Not this shirt: Joe Thornton
The last time we partied like we were in college… well, we were in college. We might have overlooked this shirt back then but the era of poor decision-making and Ed Hardy clothing has passed. For heaven’s sake, there is a design on your jeans! Give us your wallet, go tell Logan that Selena & Beiber are not back together and we’ll take care of this on Nordstrom.com.
Not any shirt: Victor Hedman
Does this party have a pool? Victor Hedman is probably tan in February and we need a lifeguard – all these numbers that say Hedman should have been chosen make our heads swim.
Recycling Bags: Marty St. Louis
What the crap, right?
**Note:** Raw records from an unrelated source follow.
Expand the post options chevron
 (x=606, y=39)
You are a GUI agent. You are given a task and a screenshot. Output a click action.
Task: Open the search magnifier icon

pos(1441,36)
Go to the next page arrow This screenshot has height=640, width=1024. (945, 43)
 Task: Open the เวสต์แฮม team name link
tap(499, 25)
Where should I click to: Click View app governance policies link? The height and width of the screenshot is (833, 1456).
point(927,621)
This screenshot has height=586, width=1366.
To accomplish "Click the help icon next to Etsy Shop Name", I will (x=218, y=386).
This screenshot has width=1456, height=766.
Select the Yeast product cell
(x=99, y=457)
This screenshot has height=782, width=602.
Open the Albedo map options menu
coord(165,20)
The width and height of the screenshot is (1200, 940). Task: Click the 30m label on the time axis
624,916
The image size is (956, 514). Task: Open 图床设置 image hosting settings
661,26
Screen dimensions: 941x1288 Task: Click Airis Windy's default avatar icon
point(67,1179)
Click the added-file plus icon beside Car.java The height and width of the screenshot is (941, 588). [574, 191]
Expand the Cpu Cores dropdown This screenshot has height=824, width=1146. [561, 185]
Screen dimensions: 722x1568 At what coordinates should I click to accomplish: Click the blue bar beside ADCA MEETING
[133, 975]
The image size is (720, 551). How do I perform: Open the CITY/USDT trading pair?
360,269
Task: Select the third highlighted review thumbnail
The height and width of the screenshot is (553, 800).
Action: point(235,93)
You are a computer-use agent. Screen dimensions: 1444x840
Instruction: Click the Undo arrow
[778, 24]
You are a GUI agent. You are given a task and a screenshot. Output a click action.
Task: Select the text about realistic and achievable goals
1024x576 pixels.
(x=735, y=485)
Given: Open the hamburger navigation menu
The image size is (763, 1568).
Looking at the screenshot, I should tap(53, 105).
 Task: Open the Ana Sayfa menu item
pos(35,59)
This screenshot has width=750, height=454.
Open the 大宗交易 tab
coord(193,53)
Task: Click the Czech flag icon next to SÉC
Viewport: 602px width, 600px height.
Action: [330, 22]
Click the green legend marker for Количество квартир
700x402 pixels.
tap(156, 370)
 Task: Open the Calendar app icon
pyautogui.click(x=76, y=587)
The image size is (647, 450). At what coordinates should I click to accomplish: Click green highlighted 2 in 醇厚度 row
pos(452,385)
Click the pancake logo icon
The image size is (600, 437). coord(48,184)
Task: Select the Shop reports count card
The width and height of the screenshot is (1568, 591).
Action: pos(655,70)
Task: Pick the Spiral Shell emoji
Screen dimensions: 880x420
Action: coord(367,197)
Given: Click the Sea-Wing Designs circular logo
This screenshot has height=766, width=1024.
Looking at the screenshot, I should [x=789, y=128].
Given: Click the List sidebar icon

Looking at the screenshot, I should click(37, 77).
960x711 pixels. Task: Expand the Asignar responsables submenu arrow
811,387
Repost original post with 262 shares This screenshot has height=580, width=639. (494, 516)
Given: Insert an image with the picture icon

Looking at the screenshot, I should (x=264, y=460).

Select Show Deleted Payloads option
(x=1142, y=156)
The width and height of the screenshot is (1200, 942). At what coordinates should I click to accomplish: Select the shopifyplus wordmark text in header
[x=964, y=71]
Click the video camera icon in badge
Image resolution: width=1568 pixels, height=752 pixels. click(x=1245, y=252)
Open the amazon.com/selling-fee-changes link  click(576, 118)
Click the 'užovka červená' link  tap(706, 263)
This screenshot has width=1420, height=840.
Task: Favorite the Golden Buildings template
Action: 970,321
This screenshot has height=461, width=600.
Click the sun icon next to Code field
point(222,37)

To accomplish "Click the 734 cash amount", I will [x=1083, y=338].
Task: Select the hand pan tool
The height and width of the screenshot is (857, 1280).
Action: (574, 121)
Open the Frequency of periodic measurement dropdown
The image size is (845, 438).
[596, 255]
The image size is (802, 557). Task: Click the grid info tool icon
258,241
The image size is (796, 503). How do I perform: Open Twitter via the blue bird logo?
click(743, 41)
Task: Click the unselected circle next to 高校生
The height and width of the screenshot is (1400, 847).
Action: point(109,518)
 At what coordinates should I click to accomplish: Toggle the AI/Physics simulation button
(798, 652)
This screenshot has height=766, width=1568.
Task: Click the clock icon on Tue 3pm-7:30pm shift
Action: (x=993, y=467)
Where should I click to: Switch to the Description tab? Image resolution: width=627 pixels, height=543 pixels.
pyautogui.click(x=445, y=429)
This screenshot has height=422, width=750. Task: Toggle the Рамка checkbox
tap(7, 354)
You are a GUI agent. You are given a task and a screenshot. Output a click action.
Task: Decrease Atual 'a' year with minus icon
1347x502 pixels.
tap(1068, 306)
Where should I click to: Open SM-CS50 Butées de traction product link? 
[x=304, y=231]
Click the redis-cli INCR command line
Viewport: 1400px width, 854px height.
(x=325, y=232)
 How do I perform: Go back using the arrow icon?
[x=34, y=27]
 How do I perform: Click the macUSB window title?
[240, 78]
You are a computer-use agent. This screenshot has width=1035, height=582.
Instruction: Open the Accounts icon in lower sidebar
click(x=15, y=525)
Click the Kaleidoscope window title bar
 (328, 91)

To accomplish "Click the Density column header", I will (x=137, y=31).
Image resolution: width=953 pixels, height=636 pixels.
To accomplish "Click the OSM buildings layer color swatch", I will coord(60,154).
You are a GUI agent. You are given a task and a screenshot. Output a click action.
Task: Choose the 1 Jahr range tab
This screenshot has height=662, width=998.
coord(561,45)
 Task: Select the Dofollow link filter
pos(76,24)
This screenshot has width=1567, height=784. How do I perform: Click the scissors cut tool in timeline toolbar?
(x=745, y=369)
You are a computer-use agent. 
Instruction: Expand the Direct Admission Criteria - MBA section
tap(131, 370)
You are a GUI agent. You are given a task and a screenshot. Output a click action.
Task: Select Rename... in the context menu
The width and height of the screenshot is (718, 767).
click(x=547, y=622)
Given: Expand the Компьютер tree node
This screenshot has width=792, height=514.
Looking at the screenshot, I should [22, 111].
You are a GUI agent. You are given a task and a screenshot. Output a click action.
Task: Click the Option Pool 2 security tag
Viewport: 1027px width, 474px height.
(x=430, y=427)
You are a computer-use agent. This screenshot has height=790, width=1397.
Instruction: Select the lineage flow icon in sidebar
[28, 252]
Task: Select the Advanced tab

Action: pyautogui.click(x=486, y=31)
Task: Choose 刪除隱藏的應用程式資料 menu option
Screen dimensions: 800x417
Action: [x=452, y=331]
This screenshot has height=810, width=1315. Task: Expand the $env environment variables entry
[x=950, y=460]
Marty may scowl disapprovingly at the pile of beer cans JStaal has crushed on his forehead, but that’s because he knows when the morning comes (or say, a 38th birthday), he’ll still be here showing these kids how it’s done. Marty is the Last Dad Standing, so he’s on clean up.
UPDATE – Marshall: Tyler Seguin
How could I forget this? All puppies are invited but especially if they bring Tyler Seguin. And Tyler Seguin brings his dance moves. (Thanks Jess!)
Jerseys, mittens, hats and flags: You
Of course this hockey party will have hockey, and plenty of it, at all hours of the night and day. If you saved vacation time, use it now. While not all of our favorite players made it to Sochi, everyone from home to Russia will be supporting their country loudly and proudly. And in some cases, other countries near their countries (maybe that’s just me).
If I didn’t pick your snubbed favorite, feel free to invite him. We welcome anyone who brings snacks or is qualified to drive a Zamboni.